Michael Haephrati 27-Jun-20 15:05pm    
Dave, yes. That's my idea but had it been a Win32 c++ program, I would have been able to add my own Console window for each thread. You can even add a Console window to a Dialog based application. I don't know the answer when it comes to c#.
Dave Kreskowiak 27-Jun-20 18:23pm    
Actually, no you can't. Not in the same process anyway. Windows prevents this.

You can, even in C#, however, create another "helper app", that just exposes a named pipe and outputs to its own console window. You can then launch an many of these helpers as you want, communicating with each through the pipe, telling them what to display in their consoles.
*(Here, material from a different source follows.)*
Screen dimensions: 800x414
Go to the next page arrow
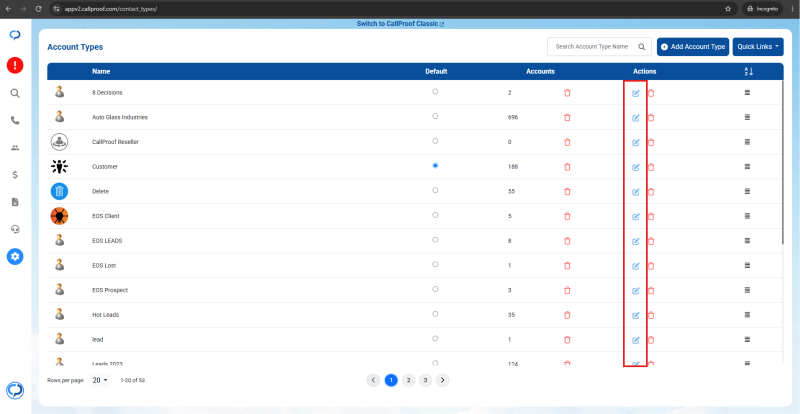click(442, 380)
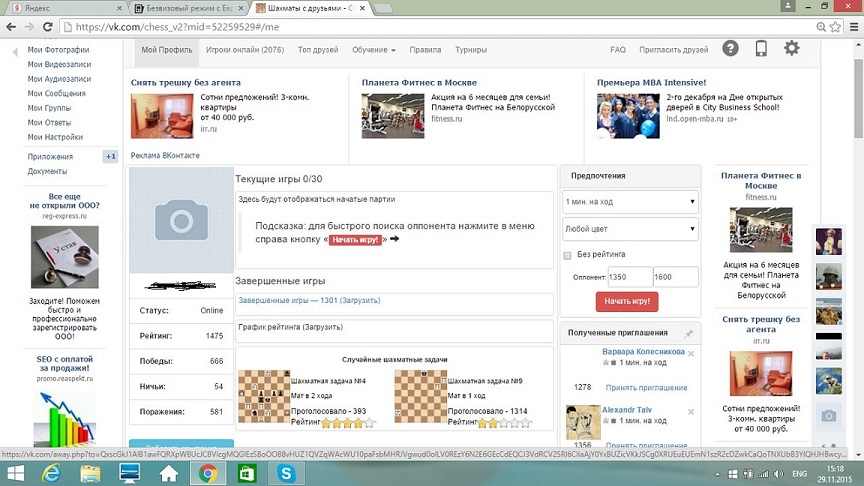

From the docs on AllocConsole:
A process can be associated with only one console, so the AllocConsole function fails if the calling process already has a console.
Michael Haephrati 27-Jun-20 18:33pm    
So my code https://www.codeproject.com/Articles/3135812/Creating-a-Console-Based-Window-for-Debugging won't work even from a Dialog Box application with several threads?

1 solution

Pretty much, you can't - or at least not directly. The problem is that Threads don't have windows, and there is only one UI thread in an application. Once you get to Windows rather than using a Console, only that single UI thread can access any controls, so it gets complicated to update windows from secondary threads (you have to move the access code back to the UI thread by a process called Invoking).

However, there is one way to do it quite easily: Use a BackgroundWorker [^] to run each thread, and associate that worker with a particular Window. Background workers have an event for reporting progress which allows you to pass info from the worker thread to the UI thread for update, and if the worker is "fired" by the Form itself, then the Progress event will get the form to display on as this in the usual way.

Be aware that increasing the number of threads may not speed up an application, quite the contrary it is possible to slow down an app dramatically by adding too many threads!